숨참고 love dive~

Introduction

When a JVM starts up, it gets a chunk of memory from the underlying OS and uses it to run your Java program. How much memory, and whether or not you can tweak it, is dependent on which version of the JVM (and on which platform) you’re running.

The Stack and the Heap

Basically, area of memory where all objects live in (the heap), method invocations and local variables (not instance variables that are declared in class) live in (the stack).

Stack

아무거나

The method on the top of the stack is always the currently executing method.

When you call a method, the method lands on the top of a call stack. That new thing that’s actually pushed onto the stack is the stack frame, and it holds the state of the method including which line of code is executing, and the values of all local variables.

The method at the top of the stack is always the currently running method for that stack (for now, assume there’s only one stack, but in Chapter 14, A Very Graphic Story, we’ll add more.) A method stays on the stack until the method hits its closing curly brace (which means the method’s done). If method foo() calls method bar(), method bar() is stacked on top of method foo().

Heap

All objects live on the garbage-collectible heap

What about local variables that are objects?

Non-primitive variable holds a reference to an object, not the object itself.

If the local variable is a reference to an object, only the variable (the reference/remote control) goes on the stack.

아무거나

Then, where do instance variables live?

As mentioned, local variables live in the stack. But what about instance variables?

When we create a new object CellPhone(), Java makes space on the Heap for that. The space allocated is enough for the object, which means enough to house all the object’s instance variables.

Instance variables (specifically the values of object’s instance variables) live on the Heap, *inside the object they belong to.

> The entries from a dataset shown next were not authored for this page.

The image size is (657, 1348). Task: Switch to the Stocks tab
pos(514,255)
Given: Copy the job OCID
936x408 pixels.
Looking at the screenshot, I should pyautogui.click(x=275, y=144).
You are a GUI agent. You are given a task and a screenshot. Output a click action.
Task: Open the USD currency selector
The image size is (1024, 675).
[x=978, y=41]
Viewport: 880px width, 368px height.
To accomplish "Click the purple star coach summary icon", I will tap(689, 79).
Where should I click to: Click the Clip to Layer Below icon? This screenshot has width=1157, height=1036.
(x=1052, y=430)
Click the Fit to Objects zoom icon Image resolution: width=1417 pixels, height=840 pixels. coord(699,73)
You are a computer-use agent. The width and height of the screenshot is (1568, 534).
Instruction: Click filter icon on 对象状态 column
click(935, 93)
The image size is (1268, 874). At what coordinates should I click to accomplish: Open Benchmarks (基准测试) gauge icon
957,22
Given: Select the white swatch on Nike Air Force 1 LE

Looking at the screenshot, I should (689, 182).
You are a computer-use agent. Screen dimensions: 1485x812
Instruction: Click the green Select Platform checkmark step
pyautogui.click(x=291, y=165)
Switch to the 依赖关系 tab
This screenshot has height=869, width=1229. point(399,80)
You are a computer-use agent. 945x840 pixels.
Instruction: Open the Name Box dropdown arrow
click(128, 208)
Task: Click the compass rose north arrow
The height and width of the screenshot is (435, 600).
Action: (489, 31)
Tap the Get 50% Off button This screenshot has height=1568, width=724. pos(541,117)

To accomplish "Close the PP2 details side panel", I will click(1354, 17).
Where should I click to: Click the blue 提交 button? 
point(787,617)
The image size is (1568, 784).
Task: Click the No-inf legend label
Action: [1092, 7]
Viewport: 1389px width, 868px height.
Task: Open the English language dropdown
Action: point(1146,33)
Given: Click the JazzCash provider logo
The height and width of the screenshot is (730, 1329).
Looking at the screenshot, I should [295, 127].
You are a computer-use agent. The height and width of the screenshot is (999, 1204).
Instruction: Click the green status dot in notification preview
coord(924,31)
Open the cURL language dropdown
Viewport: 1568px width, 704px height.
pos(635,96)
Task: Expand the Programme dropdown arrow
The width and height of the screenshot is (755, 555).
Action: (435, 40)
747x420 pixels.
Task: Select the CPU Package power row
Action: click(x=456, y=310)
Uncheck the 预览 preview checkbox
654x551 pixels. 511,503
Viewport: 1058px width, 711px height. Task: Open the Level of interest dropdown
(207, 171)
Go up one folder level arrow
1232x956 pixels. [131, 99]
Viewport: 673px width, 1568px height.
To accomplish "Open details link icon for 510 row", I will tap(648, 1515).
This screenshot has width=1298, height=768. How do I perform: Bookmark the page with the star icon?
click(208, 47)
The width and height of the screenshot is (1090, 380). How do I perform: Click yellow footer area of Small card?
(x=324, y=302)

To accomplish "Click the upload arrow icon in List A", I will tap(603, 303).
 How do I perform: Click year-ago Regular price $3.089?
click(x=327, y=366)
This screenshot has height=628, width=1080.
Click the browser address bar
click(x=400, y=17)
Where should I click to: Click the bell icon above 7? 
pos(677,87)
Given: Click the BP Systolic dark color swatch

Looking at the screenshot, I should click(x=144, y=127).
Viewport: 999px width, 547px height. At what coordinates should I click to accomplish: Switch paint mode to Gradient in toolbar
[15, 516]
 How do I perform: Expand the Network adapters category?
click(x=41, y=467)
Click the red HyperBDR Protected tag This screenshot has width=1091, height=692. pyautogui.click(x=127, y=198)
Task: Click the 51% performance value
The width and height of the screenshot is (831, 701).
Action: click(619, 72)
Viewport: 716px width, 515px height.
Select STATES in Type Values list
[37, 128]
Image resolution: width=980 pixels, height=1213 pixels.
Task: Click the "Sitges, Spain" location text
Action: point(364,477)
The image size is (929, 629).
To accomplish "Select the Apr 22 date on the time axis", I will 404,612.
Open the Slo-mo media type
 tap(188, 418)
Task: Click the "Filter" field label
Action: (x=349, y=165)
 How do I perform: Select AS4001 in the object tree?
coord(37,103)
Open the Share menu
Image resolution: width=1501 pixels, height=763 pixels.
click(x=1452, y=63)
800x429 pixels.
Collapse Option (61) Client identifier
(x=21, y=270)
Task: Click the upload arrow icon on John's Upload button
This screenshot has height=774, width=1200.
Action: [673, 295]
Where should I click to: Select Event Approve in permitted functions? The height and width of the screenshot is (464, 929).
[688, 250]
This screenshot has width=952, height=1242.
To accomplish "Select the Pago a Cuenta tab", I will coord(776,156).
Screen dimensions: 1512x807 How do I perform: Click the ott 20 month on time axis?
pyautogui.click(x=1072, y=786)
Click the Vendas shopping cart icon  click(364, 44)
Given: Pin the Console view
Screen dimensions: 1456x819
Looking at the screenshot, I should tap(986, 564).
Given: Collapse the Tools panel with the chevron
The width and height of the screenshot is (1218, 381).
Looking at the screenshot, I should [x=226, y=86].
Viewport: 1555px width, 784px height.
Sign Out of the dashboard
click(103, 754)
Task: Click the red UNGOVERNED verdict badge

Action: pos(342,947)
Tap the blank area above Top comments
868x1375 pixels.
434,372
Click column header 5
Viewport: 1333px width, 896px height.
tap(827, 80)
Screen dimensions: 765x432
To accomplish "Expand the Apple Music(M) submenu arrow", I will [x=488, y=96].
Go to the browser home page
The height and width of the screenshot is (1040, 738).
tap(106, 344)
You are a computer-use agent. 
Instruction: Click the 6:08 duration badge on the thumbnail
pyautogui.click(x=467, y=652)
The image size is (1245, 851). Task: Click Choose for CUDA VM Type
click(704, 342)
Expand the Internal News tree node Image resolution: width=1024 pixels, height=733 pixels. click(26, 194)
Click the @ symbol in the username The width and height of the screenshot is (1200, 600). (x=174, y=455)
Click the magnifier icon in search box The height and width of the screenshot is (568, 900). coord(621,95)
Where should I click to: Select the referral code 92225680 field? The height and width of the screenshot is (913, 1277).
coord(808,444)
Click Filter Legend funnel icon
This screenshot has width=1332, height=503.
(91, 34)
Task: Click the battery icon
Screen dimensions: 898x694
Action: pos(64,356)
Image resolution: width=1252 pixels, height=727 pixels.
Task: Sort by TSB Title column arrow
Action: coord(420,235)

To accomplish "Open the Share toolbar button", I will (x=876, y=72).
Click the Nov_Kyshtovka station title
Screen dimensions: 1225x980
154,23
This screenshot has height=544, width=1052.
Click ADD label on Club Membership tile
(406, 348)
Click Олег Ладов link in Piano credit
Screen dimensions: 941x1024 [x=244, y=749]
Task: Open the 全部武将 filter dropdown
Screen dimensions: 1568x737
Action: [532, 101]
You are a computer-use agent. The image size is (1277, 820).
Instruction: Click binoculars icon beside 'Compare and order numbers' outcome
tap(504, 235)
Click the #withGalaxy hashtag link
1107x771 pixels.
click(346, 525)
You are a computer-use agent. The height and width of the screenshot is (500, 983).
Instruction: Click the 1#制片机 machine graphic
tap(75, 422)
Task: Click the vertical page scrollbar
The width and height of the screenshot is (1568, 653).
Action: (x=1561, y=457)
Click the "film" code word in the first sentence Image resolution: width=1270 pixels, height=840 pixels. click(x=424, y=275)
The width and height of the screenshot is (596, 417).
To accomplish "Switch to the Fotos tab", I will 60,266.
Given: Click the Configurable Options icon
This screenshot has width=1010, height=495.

If instance variables are all primitives, Java makes space for the variables based on the primitive type. E.g. int needs 32 bits, long need 64 bits, etc. Java doesn’t care about the value inside primitive variables; the bit-size of an int variable is the same (32 bits) whether the value of the int is 32,000,000 or 32.

What if instance variables are objects?

E.g. What if CellPhone HAS-A Antenna? In other words, CellPhone has a reference variable of type Antenna.

When the new object has instance variables that are object references rather than primitives, the real question is: does the object need space for all of the objects it holds references to?

NO! No matter what, Java has to make space for the instance variable values. But remember that a reference variable value is not the whole object, but merely a remote control to the object. So if CellPhone has an instance variable declared as the non-primitive type Antenna, Java makes space within the CellPhone object only for the Antenna’s remote control (i.e., reference variable) but not the Antenna object.

Antenna object gets space on the Heap unless or until reference variable is assigned a new Antenna object.